The aim of this study was to determine the safety and clinical activity of anti-PD1 preventive therapy to treat high-risk proliferative verrucous leukoplakia. This non-randomised, open-label, phase II study was conducted from January 2019 to December 2021 at a single academic medical centre.
Median follow-up was 21.1 months (range, 5.4-43.6). Participants were a population-based sample of patients with proliferative verrucous leukoplakia (multifocal, contiguous, or a single lesion ≥4 cm with any degree of dysplasia). Patients underwent pretreatment biopsy (1-3 sites) and then received 4 doses of nivolumab 480 mg intravenously every 28 days, followed by re-biopsy and intraoral photographs at each visit.
The primary endpoint was the change in composite score (size and degree of dysplasia) from before to after treatment with major response (MR) defined as >80% decrease in score and partial response defined as 40-80% decrease. Secondary analyses included immune-related adverse events, CFS, PD-L1 expression, 9p21.3 deletion, and other exploratory immunologic and genomic associations of response.

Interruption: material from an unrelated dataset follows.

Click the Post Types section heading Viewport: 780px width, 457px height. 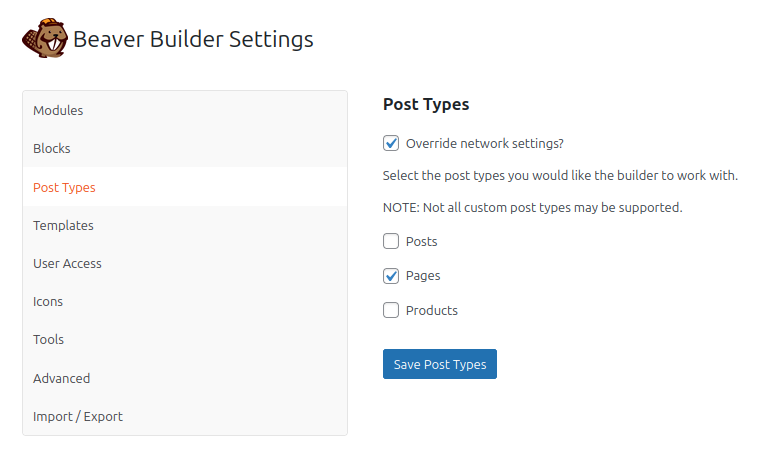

A total of 33 patients were enrolled. Median age was 63 years (range, 32-80), 18 patients were female (55%), including 8 (24%) with previously resected early-stage OSCC. Twelve patients (36%; 95% confidence interval [CI] 20.4%-54.8%) had a response by composite score of which 3 MRs (9%), and 4 had progressive disease (>10% composite score increase, or cancer). Nine patients (27%) developed OSCC during the study, with a 2-year CFS of 73% (95% CI 53%-86%).
Two patients (6%) discontinued because of side effects and 7 (21%) experienced grade 3 to 4 immune-related adverse events. PD-L1 combined positive scores were not associated with response or CFS. Of 20 whole-exome sequenced patients, all 6 patients who had progression to OSCC after nivolumab treatment exhibited 9p21.3 somatic copy-number loss on pre-treatment biopsy, while only 4 of the 14 patients (29%) who did not develop OSCC had 9p21.3 loss.
The authors underlined that other studies using immunotherapy to treat patients with high-risk oral premalignant lesions are ongoing. In an invited commentary, Drs. Bishal Gyawali and Garth W. Strohbehn wrote that these are interesting early data, but the study is only hypothesis generating in the absence of randomisation.
A major concern with treatment of premalignant conditions is overtreatment. With preventive therapy, the potential for overtreatment and harm is even higher than for adjuvant treatment and may involve a larger population; thus, evidence-based standards for adoption should be more stringent.
The commentators emphasized that we should not forget the end goal of prevention, which is not to treat the conditions per se, but to help populations that have a high risk of developing cancer live longer and better. Second, context matters. Cancers with efficacious, tolerable, cost-effective treatments may be more efficiently and cost-effectively managed by screening-based early detection than expensive, toxic, therapy-based prevention.
An intervention’s efficacy must be tested in well-designed, well-conducted randomised studies that minimise bias and assess outcomes that matter to public health, including mortality, number needed to treat to prevent a cancer death, and number needed to harm by causing a chronic, serious, or fatal adverse event. Once efficacy is established, trade-offs (including cost-effectiveness) must be quantified, and decisions made via a predictable and agreed-upon framework. According to the commentators, the use of immunotherapy has a long way to go to satisfy these principles for secondary prevention of cancer.